### Input for this task
_____
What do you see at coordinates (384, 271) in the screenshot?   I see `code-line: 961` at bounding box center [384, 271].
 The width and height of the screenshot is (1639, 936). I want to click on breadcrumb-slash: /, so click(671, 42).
_____
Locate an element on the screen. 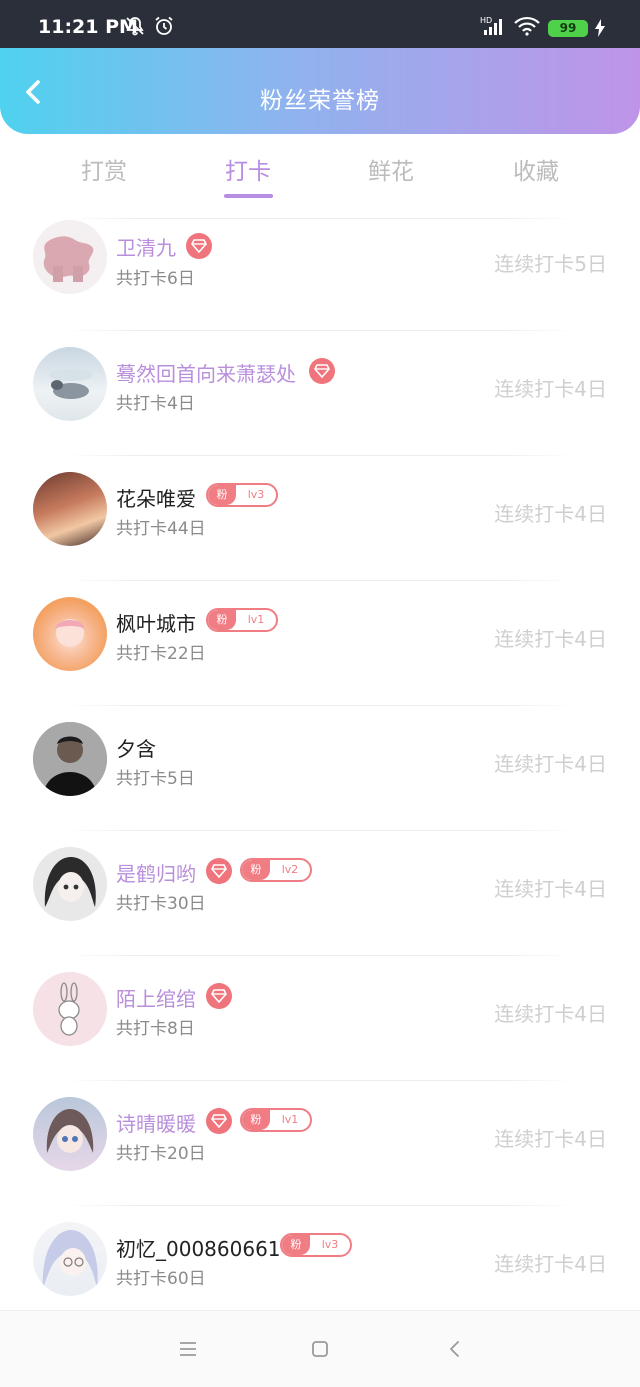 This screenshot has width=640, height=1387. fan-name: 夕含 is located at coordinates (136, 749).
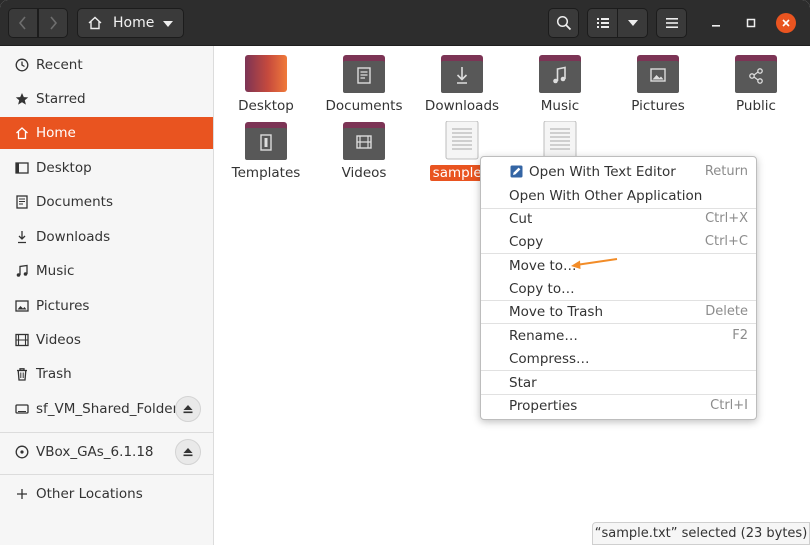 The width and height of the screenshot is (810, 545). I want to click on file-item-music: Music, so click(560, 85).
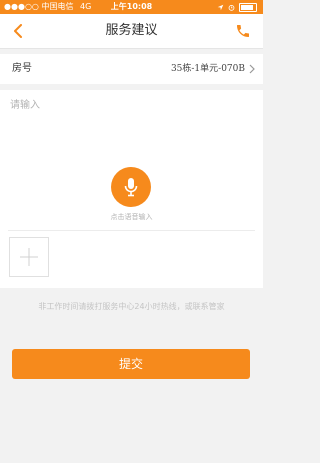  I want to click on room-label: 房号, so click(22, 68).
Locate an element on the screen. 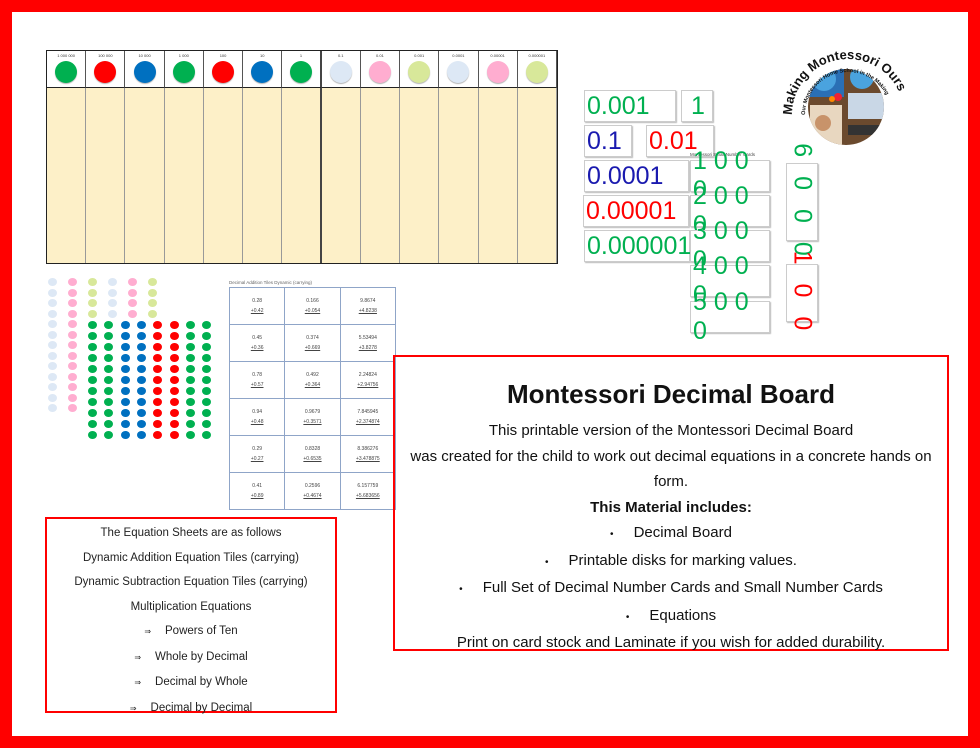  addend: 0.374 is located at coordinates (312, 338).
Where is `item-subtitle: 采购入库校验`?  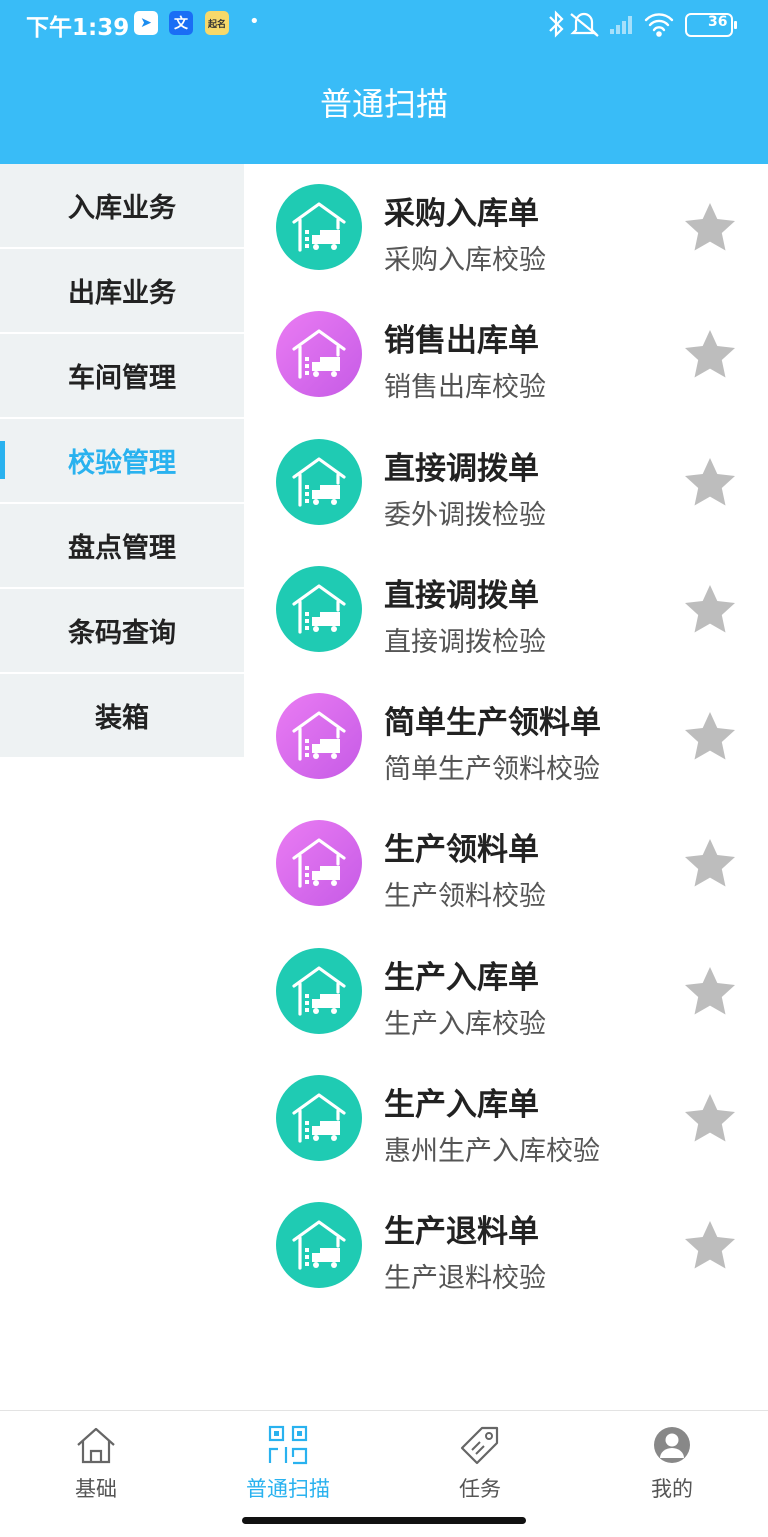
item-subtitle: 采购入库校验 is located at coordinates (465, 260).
_____
### Your instructions
Convert the part of the material that opens with the line containing "What do you" and closes with the line containing "The width and height of the screenshot is (1639, 936)." into a Markdown table with the columns Row and Line, leaving out blank lines.

### Exercise answer
| Row | Line |
|---|---|
| 1 | What do you see at coordinates (384, 271) in the screenshot?   I see `code-line: 961` at bounding box center [384, 271]. |
| 2 |  The width and height of the screenshot is (1639, 936). I want to click on breadcrumb-slash: /, so click(671, 42). |